(I'm referring to application caches/manifests; not local storage, by the way.)
Let's say I want only specific users to be able to use an application cache. When they login to my website, depending on their privileges, the site tells the browser to grab the manifest. Guests, and those without privileges, are not given access to the manifest.
To circumvent this, a malicious user could copy the application cache files from another user's browser data folder, or directly download the manifest file.
Is there anyway to prevent this from happening? Any built-in mechanisms?
To circumvent this, a malicious user could copy the application cache files from another user's browser data folder ...

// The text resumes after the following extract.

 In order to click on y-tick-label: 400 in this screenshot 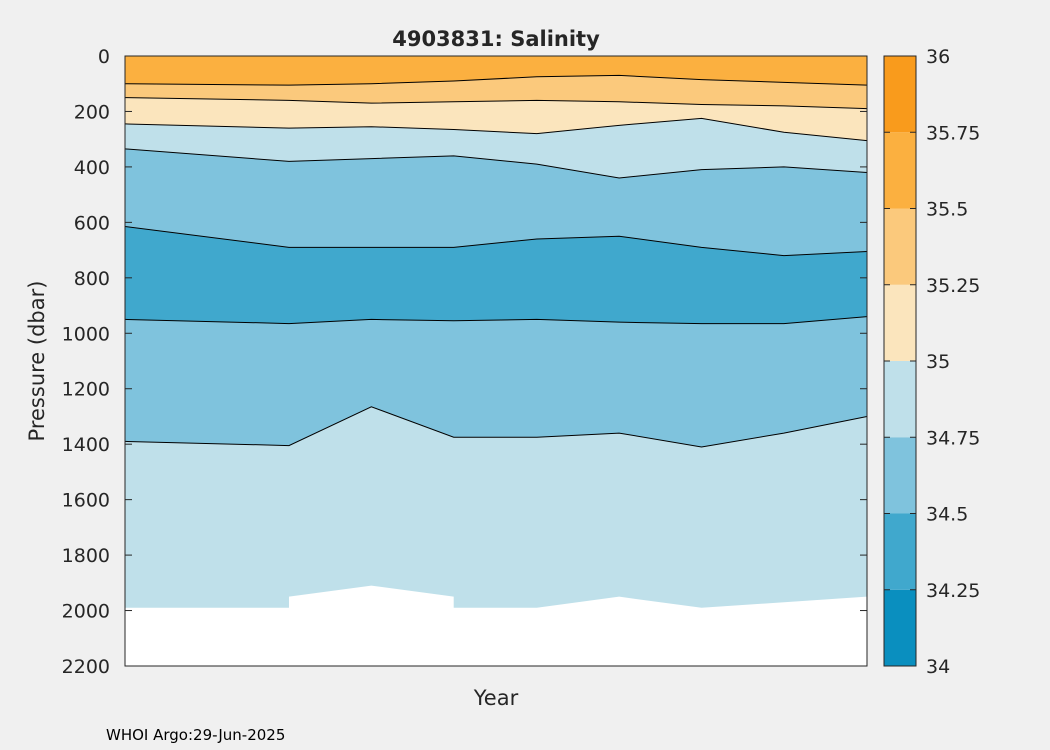, I will do `click(92, 168)`.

Only with physical access to the machine, or if the machine has been severely compromised. But there's no protection against these types of attacks. Current browsers should sufficiently isolate application caches to specific domains. Cross-domain access is simply not allowed.
... or directly download the manifest file.
If you have access to your server-side, then you can auto-generate your manifests upon user login. This way, every manifest will be unique to the user, and no manifest will exist to be downloaded directly for anyone who does not have appropriate permissions to your site.
... Any built-in mechanisms?
There's no built-in security mechanism for applicationCache. I've considered this in my offline apps, and the only security measure that I've seen is encryption of cached files. Client-side encryption is less-than-ideal , but you could encrypt the contents of your cached files and require a key to decrypt them upon application/page launch. Last time I researched this, the JS crypto library from a few Stanford students was the best I found.